■ Soal Tugas 1: Tuliskan ulang bagian berita tentang peluncuran TAMASYA, mulai dengan "Dalam peluncuran yang" dan berlanjut sampai "dibebankan secara timpang.".
■ Soal Tugas 2: Menurut berita tentang peluncuran TAMASYA, di tempat penitipan anak mana program itu diluncurkan?

■ Blok Teks:
┌────────
MUARA WAHAU — Di tengah hamparan perkebunan kelapa sawit yang luas di Kecamatan Muara Wahau, Kabupaten Kutai Timur (Kutim), Kalimantan Timur (Kaltim), sebuah program nasional diluncurkan dengan harapan besar. Taman Asuh Sayang Anak (TAMASYA), bukan hanya tentang penitipan anak, tetapi juga tentang masa depan Indonesia. Berlangsung di Tempat Penitipan Anak (TPA) Tunas Harapan milik PT Dharma Satya Nusantara Tbk (DSN), Selasa (27/5/2025), program ini diluncurkan serentak di seluruh Indonesia oleh Kementerian Kependudukan dan Pembangunan Keluarga (Dukbangga)/BKKBN.
Dalam peluncuran yang berlangsung sederhana namun sarat makna itu, Menteri Dukbangga/Kepala BKKBN Dr Wihaji, menyampaikan kekhawatirannya atas banyaknya perempuan yang harus berhenti bekerja setelah menikah atau melahirkan, akibat tidak tersedianya fasilitas pengasuhan anak.

“Setelah menikah, setelah melahirkan dan punya anak, mereka keluar dari pekerjaan. Itu mengurangi angka produktivitas,” ungkap Wihaji di hadapan para pekerja perempuan dan pengelola perusahaan.
TAMASYA dirancang untuk merespons dua tantangan besar yang dihadapi Indonesia saat ini. Yaitu optimalisasi bonus demografi dan peningkatan kualitas keluarga, khususnya melalui peningkatan Tingkat Partisipasi Angkatan Kerja (TPAK) perempuan dan pengurangan beban pengasuhan yang selama ini masih dibebankan secara timpang.
└────────
Catatan untuk menemukan item yang ditampilkan
┌────────
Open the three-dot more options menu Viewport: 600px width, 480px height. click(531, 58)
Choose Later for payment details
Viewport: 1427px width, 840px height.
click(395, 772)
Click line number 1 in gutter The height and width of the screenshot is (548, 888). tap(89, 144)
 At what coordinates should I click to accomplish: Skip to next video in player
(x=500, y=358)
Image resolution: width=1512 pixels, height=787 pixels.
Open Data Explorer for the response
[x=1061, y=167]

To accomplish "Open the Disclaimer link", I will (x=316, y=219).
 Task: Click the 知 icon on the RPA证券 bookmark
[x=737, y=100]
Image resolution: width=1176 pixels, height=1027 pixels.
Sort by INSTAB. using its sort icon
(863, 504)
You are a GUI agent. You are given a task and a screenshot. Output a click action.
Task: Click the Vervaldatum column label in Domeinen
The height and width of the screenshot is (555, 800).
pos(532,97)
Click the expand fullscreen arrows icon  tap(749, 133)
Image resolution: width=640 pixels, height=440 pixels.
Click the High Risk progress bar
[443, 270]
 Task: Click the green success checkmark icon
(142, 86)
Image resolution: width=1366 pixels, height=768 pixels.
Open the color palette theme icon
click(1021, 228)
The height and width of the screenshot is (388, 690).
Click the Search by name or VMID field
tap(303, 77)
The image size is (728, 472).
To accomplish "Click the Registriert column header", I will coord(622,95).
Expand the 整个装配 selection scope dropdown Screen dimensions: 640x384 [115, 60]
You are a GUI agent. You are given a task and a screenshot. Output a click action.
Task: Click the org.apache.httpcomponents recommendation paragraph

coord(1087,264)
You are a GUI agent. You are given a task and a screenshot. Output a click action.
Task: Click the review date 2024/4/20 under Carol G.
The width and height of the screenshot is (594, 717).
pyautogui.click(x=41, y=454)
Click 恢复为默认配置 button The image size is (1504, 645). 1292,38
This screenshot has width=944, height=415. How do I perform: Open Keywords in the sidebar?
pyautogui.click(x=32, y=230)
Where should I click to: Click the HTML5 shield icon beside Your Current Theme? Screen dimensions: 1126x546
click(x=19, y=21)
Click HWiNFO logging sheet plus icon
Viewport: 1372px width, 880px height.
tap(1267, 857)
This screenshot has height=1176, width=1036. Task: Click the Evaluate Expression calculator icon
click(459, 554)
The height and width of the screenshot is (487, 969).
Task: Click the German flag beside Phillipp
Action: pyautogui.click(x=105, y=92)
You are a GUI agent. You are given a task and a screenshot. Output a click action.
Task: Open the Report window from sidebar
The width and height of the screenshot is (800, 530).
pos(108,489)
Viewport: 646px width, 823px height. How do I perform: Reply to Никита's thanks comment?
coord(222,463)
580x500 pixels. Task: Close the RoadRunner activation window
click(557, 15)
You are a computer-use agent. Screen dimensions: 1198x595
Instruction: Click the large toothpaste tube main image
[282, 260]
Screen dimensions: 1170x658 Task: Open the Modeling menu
└────────
■ Jawaban Latihan 1:
Dalam peluncuran yang berlangsung sederhana namun sarat makna itu, Menteri Dukbangga/Kepala BKKBN Dr Wihaji, menyampaikan kekhawatirannya atas banyaknya perempuan yang harus berhenti bekerja setelah menikah atau melahirkan, akibat tidak tersedianya fasilitas pengasuhan anak.

“Setelah menikah, setelah melahirkan dan punya anak, mereka keluar dari pekerjaan. Itu mengurangi angka produktivitas,” ungkap Wihaji di hadapan para pekerja perempuan dan pengelola perusahaan.
TAMASYA dirancang untuk merespons dua tantangan besar yang dihadapi Indonesia saat ini. Yaitu optimalisasi bonus demografi dan peningkatan kualitas keluarga, khususnya melalui peningkatan Tingkat Partisipasi Angkatan Kerja (TPAK) perempuan dan pengurangan beban pengasuhan yang selama ini masih dibebankan secara timpang.

■ Jawaban Latihan 2: Program itu diluncurkan di Tempat Penitipan Anak (TPA) Tunas Harapan milik PT Dharma Satya Nusantara Tbk (DSN).